▶ WORK REQUIRED:
First find the line with "Click the Sites heading label" in the entries below, then set down exactly every line through the line with "Given: Disable the Analytics toggle", that line included.

▶ SOURCE DATA:
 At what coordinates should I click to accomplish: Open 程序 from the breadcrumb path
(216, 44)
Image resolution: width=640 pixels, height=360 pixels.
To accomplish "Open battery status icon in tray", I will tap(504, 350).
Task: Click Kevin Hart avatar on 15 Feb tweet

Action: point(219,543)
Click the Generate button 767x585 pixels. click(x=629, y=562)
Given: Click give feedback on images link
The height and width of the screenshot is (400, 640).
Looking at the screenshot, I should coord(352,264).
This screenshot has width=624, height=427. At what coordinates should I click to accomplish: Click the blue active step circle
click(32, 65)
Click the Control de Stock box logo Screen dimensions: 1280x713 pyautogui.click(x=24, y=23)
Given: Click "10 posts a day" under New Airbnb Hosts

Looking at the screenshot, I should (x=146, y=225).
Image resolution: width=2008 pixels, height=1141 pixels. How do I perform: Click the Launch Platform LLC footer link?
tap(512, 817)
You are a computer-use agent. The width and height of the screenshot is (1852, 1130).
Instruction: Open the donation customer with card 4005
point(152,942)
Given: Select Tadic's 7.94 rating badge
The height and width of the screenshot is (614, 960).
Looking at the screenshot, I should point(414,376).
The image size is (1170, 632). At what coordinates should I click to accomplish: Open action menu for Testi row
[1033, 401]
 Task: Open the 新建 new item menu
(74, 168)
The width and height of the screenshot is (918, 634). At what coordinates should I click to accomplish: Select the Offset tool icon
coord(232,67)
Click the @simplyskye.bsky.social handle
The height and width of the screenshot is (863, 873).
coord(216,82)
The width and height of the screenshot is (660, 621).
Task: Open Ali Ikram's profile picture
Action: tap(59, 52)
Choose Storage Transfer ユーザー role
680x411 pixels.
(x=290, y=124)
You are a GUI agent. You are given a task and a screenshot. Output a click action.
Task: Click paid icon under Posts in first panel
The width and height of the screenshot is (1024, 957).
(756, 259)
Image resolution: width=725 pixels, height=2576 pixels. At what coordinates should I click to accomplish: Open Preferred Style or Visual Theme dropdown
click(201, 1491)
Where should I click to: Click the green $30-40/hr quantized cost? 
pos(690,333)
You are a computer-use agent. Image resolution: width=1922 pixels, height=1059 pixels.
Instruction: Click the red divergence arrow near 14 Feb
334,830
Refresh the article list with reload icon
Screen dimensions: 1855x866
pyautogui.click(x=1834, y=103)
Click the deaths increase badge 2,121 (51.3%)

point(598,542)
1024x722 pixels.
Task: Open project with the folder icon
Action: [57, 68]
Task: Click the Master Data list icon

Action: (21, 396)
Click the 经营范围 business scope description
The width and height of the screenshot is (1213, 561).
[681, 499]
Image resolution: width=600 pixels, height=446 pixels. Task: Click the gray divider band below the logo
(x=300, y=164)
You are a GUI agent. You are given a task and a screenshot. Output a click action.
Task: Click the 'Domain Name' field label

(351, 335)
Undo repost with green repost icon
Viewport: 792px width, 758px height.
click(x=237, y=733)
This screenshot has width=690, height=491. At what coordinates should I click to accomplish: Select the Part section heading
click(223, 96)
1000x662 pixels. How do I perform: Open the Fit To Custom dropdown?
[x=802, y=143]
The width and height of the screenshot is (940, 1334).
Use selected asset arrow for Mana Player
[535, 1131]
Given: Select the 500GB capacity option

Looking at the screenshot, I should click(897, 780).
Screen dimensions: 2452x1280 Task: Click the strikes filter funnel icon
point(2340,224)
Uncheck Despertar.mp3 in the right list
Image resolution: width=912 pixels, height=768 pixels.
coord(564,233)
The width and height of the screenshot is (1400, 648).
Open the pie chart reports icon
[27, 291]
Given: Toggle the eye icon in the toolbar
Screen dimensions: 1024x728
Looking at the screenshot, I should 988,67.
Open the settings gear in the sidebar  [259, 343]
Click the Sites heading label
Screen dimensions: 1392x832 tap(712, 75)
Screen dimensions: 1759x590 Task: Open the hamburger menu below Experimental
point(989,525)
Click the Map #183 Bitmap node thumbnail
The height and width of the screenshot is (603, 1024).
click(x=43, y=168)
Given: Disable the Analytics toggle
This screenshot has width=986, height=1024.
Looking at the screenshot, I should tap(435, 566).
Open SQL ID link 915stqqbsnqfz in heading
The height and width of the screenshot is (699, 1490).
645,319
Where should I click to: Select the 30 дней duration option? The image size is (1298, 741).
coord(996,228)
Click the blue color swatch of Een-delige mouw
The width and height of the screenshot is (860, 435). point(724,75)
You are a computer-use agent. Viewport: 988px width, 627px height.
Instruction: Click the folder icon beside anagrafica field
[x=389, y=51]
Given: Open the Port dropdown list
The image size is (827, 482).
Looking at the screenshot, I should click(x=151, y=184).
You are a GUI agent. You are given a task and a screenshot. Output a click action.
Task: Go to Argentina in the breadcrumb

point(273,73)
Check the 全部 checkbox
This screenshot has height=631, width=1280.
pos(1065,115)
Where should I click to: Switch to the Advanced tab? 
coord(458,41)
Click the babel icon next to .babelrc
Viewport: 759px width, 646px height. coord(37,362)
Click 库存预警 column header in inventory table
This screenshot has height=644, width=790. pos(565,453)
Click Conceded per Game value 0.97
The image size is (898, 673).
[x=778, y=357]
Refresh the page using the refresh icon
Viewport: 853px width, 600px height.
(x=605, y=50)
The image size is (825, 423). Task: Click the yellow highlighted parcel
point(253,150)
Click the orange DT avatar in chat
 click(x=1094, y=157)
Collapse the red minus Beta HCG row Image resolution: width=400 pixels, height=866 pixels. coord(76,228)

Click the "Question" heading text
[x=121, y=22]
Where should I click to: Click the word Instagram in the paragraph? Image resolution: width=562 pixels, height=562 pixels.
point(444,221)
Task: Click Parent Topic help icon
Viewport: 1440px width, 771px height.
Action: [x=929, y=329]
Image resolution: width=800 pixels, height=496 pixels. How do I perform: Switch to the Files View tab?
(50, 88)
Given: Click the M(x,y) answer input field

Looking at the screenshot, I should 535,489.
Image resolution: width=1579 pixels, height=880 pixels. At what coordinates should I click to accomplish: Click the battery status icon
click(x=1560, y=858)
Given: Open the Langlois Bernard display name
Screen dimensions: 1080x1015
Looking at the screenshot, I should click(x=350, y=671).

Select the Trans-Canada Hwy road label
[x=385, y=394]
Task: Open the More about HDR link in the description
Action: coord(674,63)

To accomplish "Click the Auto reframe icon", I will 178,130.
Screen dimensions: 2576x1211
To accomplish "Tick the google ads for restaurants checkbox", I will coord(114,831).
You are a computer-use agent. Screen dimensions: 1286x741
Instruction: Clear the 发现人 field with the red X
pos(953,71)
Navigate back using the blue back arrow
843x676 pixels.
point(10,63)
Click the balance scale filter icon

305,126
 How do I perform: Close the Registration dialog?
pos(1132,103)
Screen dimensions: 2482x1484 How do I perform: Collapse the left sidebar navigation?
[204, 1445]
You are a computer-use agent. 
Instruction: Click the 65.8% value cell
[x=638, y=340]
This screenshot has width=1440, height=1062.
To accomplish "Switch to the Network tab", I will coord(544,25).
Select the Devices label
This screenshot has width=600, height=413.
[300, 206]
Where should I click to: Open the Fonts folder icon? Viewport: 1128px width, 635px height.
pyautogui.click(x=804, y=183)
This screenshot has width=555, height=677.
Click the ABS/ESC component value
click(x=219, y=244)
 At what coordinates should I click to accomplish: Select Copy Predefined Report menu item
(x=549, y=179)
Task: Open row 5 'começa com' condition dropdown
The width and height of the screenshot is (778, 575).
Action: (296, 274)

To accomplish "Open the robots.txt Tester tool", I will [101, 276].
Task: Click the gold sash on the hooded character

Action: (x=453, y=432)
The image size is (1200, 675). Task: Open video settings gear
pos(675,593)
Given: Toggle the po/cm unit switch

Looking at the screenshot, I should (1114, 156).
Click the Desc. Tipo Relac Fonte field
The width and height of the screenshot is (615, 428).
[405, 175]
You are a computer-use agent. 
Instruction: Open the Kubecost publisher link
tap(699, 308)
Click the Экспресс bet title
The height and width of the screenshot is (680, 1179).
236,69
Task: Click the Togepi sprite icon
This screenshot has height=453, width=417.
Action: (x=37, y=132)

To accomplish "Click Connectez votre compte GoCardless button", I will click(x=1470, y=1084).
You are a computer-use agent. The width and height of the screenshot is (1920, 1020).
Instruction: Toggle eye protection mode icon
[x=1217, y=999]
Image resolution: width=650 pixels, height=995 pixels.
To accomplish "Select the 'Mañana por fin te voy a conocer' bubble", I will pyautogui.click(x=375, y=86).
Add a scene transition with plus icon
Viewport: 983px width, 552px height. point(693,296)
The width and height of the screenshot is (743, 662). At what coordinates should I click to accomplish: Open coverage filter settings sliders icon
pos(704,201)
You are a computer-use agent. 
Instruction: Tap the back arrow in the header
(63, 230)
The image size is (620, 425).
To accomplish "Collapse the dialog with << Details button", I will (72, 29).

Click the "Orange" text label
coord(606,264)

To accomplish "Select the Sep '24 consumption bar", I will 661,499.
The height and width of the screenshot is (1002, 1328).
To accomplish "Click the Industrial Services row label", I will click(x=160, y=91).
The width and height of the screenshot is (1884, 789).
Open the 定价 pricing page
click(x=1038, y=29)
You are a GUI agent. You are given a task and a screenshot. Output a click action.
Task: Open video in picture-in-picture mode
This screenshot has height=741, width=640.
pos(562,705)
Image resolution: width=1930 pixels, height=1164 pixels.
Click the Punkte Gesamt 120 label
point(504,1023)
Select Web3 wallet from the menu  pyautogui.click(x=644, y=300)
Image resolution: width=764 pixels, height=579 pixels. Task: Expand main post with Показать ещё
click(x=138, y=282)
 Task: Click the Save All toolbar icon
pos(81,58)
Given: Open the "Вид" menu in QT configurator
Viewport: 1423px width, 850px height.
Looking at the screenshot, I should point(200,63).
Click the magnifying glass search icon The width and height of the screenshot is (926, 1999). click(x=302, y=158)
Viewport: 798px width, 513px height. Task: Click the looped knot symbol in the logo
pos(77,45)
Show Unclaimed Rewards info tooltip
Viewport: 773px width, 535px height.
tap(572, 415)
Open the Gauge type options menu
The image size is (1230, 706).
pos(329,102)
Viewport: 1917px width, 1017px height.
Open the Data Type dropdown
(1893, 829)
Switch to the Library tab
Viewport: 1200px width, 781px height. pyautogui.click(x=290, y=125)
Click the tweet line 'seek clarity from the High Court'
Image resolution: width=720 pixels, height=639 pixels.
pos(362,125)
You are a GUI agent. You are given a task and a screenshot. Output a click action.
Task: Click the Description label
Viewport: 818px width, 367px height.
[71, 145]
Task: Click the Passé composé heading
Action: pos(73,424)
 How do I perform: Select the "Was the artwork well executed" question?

▶ WRITTEN RESPONSE:
Click the Sites heading label
Screen dimensions: 1392x832 tap(712, 75)
Screen dimensions: 1759x590 Task: Open the hamburger menu below Experimental
point(989,525)
Click the Map #183 Bitmap node thumbnail
The height and width of the screenshot is (603, 1024).
click(x=43, y=168)
Given: Disable the Analytics toggle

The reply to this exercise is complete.